WHAT THE TASK ASKS
Faithfully repeat all of the records, as they are written below.

DATA UNDER STUDY
++++++++++

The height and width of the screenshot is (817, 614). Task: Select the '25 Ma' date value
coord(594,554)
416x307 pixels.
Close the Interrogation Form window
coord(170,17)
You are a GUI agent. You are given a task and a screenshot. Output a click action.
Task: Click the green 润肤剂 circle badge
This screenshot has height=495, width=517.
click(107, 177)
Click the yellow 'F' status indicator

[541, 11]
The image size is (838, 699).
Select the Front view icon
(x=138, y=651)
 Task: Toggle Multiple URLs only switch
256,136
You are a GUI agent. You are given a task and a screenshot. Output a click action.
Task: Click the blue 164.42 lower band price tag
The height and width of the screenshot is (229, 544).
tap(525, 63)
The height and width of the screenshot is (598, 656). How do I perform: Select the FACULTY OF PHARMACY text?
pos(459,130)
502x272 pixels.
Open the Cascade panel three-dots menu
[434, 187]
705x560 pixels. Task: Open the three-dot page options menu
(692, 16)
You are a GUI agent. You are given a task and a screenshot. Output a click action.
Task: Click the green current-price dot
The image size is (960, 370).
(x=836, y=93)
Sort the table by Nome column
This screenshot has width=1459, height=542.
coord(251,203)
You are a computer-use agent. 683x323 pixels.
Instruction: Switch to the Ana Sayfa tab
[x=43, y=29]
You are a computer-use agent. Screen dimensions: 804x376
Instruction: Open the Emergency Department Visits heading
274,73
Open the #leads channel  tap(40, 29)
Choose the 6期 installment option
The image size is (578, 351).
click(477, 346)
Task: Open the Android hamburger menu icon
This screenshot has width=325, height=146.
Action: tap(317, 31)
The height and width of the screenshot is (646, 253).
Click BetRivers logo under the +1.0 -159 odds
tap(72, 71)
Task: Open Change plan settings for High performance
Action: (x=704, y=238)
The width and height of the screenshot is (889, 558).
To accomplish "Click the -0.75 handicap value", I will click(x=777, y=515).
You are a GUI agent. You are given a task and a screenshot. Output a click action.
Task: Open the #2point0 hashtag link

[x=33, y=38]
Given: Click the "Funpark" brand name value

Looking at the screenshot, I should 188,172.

++++++++++

ANSWER TO THE EXERCISE
The height and width of the screenshot is (817, 614). Task: Select the '25 Ma' date value
coord(594,554)
416x307 pixels.
Close the Interrogation Form window
coord(170,17)
You are a GUI agent. You are given a task and a screenshot. Output a click action.
Task: Click the green 润肤剂 circle badge
This screenshot has height=495, width=517.
click(107, 177)
Click the yellow 'F' status indicator

[541, 11]
The image size is (838, 699).
Select the Front view icon
(x=138, y=651)
 Task: Toggle Multiple URLs only switch
256,136
You are a GUI agent. You are given a task and a screenshot. Output a click action.
Task: Click the blue 164.42 lower band price tag
The height and width of the screenshot is (229, 544).
tap(525, 63)
The height and width of the screenshot is (598, 656). How do I perform: Select the FACULTY OF PHARMACY text?
pos(459,130)
502x272 pixels.
Open the Cascade panel three-dots menu
[434, 187]
705x560 pixels. Task: Open the three-dot page options menu
(692, 16)
You are a GUI agent. You are given a task and a screenshot. Output a click action.
Task: Click the green current-price dot
The image size is (960, 370).
(x=836, y=93)
Sort the table by Nome column
This screenshot has width=1459, height=542.
coord(251,203)
You are a computer-use agent. 683x323 pixels.
Instruction: Switch to the Ana Sayfa tab
[x=43, y=29]
You are a computer-use agent. Screen dimensions: 804x376
Instruction: Open the Emergency Department Visits heading
274,73
Open the #leads channel  tap(40, 29)
Choose the 6期 installment option
The image size is (578, 351).
click(477, 346)
Task: Open the Android hamburger menu icon
This screenshot has width=325, height=146.
Action: tap(317, 31)
The height and width of the screenshot is (646, 253).
Click BetRivers logo under the +1.0 -159 odds
tap(72, 71)
Task: Open Change plan settings for High performance
Action: (x=704, y=238)
The width and height of the screenshot is (889, 558).
To accomplish "Click the -0.75 handicap value", I will click(x=777, y=515).
You are a GUI agent. You are given a task and a screenshot. Output a click action.
Task: Open the #2point0 hashtag link

[x=33, y=38]
Given: Click the "Funpark" brand name value

Looking at the screenshot, I should 188,172.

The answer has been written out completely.